#### [DATA LISTING]
○ ○ ○

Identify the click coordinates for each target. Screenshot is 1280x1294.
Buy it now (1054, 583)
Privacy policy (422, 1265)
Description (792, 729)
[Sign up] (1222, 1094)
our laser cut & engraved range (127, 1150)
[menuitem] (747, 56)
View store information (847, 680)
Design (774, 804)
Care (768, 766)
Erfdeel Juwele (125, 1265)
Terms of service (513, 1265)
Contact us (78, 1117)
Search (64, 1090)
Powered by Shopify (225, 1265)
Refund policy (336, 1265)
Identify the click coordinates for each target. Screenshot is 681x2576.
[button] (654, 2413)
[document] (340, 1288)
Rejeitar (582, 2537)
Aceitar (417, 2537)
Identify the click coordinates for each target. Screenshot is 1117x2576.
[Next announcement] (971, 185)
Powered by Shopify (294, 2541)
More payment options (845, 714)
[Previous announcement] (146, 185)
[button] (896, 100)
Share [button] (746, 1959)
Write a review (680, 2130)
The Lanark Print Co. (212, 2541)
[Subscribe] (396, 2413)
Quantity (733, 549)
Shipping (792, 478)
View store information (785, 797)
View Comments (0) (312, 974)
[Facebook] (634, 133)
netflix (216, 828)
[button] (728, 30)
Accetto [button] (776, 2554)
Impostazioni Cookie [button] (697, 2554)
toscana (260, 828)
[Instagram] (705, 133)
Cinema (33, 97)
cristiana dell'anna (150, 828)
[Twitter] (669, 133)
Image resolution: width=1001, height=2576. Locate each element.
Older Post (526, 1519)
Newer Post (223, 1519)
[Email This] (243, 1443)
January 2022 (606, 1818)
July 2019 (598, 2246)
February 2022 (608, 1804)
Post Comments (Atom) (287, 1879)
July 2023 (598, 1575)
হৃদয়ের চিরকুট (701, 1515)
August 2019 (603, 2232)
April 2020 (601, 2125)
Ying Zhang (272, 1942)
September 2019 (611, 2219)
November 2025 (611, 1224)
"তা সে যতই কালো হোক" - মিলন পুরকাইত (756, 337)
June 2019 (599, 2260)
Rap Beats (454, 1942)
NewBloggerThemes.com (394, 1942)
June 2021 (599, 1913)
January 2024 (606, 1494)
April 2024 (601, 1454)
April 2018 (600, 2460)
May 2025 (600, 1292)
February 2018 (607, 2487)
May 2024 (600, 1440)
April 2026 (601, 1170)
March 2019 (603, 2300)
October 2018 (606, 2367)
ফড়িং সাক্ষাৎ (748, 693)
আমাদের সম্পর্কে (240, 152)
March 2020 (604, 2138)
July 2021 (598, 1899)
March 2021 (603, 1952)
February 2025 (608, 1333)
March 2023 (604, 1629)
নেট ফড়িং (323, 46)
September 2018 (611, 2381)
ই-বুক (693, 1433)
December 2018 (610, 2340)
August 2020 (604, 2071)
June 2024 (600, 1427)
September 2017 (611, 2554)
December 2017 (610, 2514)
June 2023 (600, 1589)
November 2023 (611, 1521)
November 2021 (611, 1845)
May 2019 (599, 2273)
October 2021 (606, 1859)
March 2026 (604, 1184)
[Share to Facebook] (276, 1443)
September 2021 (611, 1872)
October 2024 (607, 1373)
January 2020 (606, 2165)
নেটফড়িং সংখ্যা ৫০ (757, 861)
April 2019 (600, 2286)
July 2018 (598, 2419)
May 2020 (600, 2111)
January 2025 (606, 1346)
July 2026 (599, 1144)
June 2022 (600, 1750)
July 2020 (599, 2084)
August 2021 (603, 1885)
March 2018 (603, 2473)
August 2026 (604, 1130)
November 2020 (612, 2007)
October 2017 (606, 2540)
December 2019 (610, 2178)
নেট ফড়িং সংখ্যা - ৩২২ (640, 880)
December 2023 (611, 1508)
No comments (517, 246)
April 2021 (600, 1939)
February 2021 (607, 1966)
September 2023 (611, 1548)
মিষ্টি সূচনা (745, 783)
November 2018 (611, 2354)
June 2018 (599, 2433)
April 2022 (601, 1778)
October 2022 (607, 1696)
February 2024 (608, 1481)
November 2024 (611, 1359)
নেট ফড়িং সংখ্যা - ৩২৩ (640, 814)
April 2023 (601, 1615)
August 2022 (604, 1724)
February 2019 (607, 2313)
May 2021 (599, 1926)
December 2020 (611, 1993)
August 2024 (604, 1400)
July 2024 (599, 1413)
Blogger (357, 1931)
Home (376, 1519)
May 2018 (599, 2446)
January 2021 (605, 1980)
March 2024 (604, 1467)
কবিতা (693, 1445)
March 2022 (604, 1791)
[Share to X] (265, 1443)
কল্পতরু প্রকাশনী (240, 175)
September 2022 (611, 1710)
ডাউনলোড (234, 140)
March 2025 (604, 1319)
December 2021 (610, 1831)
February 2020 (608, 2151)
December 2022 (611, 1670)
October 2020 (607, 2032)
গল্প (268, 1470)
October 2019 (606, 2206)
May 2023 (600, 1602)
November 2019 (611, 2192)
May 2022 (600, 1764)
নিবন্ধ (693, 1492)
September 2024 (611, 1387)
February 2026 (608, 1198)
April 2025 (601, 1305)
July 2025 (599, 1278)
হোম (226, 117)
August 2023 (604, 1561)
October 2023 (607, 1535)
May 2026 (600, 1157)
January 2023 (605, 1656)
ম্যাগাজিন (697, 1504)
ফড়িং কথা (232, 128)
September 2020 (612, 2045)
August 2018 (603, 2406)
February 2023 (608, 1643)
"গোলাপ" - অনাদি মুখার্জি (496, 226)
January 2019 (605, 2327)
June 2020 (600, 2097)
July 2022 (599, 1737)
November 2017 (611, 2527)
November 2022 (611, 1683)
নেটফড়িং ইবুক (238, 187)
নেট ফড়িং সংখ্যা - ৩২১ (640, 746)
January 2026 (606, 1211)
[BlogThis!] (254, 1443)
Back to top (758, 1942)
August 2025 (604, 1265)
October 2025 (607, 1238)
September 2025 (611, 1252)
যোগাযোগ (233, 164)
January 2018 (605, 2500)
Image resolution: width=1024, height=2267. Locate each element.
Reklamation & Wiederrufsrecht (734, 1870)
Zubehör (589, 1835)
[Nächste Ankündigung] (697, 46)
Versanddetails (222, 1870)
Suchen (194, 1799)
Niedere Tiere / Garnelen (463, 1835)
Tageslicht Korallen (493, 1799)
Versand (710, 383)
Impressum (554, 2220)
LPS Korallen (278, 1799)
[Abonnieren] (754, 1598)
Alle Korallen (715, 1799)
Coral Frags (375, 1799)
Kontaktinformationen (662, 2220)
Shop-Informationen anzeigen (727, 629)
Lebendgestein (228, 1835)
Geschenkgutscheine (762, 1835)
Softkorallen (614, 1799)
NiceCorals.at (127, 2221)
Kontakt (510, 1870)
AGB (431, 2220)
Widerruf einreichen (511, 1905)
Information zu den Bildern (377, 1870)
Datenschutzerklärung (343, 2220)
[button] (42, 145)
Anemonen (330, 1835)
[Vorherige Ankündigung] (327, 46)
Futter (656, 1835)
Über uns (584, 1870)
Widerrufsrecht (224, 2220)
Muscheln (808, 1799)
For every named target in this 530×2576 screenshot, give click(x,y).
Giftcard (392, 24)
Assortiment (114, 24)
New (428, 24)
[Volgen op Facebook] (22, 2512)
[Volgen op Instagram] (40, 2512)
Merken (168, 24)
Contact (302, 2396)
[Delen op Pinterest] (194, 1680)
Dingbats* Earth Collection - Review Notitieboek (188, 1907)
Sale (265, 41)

○ ○ ○

#### [GOAL OF THE EXERCISE]
Copy whichever lines in the listing above contain the word "announcement".

#### [WRITTEN SOLUTION]
[Next announcement] (971, 185)
[Previous announcement] (146, 185)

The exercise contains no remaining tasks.